In fact, threat sharing hones a company’s competitive edge in at least six ways:
- Obtaining access to needed expertise. Cybersecurity is a multifaceted problem, and security companies need insights across a wide variety of domains. They may need to understand connections between IT and OT systems or the typical business processes within an industry. They may need expertise on an obscure piece of software, or specific legal requirements governing personally identifiable information in a given country. No organization will have all the expertise it needs in-house. Participating in sharing arrangements makes it easier for an organization to tap into broad networks of expertise and thereby improve their ability to meet customer needs.
- Accessing a broader swath of malicious activity. No matter how large its sensor network, no organization sees all malicious activity across the Internet. Since a lot of malicious activity is interconnected, however, analysts need as holistic a view of the malicious activity as possible in order to understand and characterize the threat. The only way to get that picture is by sharing.
- Taking additional actions to increase security. Cybersecurity companies don’t share information for the sake of sharing information. They share it so that defenses are more effective and network defenders can take action to disrupt malicious actors.

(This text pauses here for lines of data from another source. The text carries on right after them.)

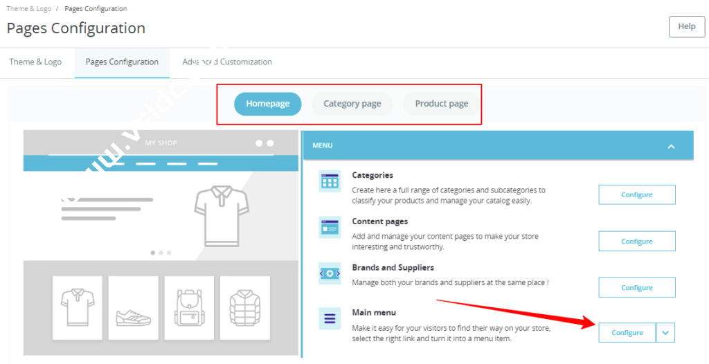Click the Brands and Suppliers icon
Viewport: 709px width, 364px height.
(330, 273)
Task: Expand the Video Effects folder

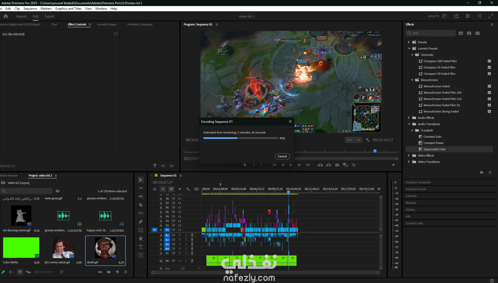Action: [x=409, y=156]
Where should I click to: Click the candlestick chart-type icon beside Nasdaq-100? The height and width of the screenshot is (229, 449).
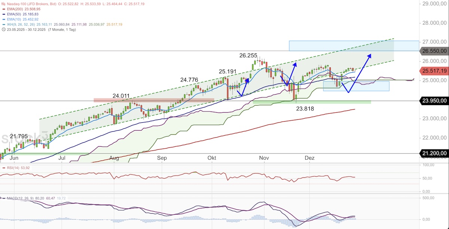[3, 4]
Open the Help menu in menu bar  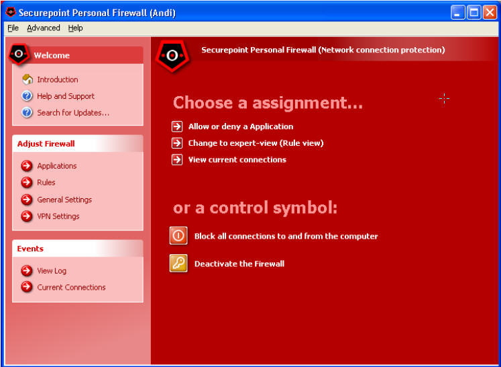(x=75, y=28)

The more information available, the more actions a company can take and the more effective those actions will be in thwarting the adversary.
- Meeting end-user demands. Many end-user companies now have dozens of appliances in their security stack. They are beginning to demand that cybersecurity companies make their products work together, rather than have the end-user serve as a systems integrator. For vendor products to work well together, vendors need to share threat intelligence behind the scenes. End-users are also becoming aware of the benefits sharing provides; some include sharing requirements in their cybersecurity contracts.

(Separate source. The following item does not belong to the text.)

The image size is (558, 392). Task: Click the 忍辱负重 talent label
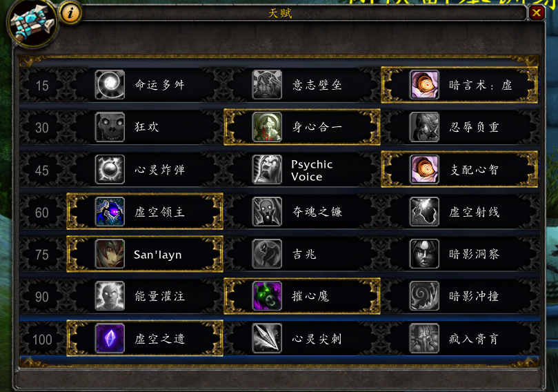click(474, 127)
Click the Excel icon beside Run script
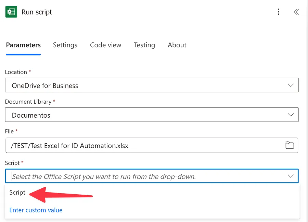308x222 pixels. pyautogui.click(x=11, y=11)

- Generating new connections and ideas. Sharing threat intelligence inevitably produces new insights into existing activity and ideas for new research. Threat sharing also challenges complacency and spurs organizations to continue striving. It makes a company grow and compete harder, because it has more insight into what other companies are doing.
- Preparing for a crisis. A crisis is not the time to exchange business cards, nor is it the time to build trust. Regular contact with the relevant organizations across the industry is required to be ready for a crisis. One of the best ways to have those connections and build that trust is to participate in regular sharing activities. Such sharing enables all the participants to have a better understanding of each other’s capabilities.
These benefits are not theoretical; we’ve seen them in practice within the Cyber Threat Alliance. Within CTA, threat intelligence sharing:
- Enhances security products – All our members report when they receive information that is new to them. CTA has 26 members, many of whom are very large companies with access to vast amounts of data, but they still report that between 5 and 10 percent of the indicators are net new to them. This additional information makes everyone’s security products more effective.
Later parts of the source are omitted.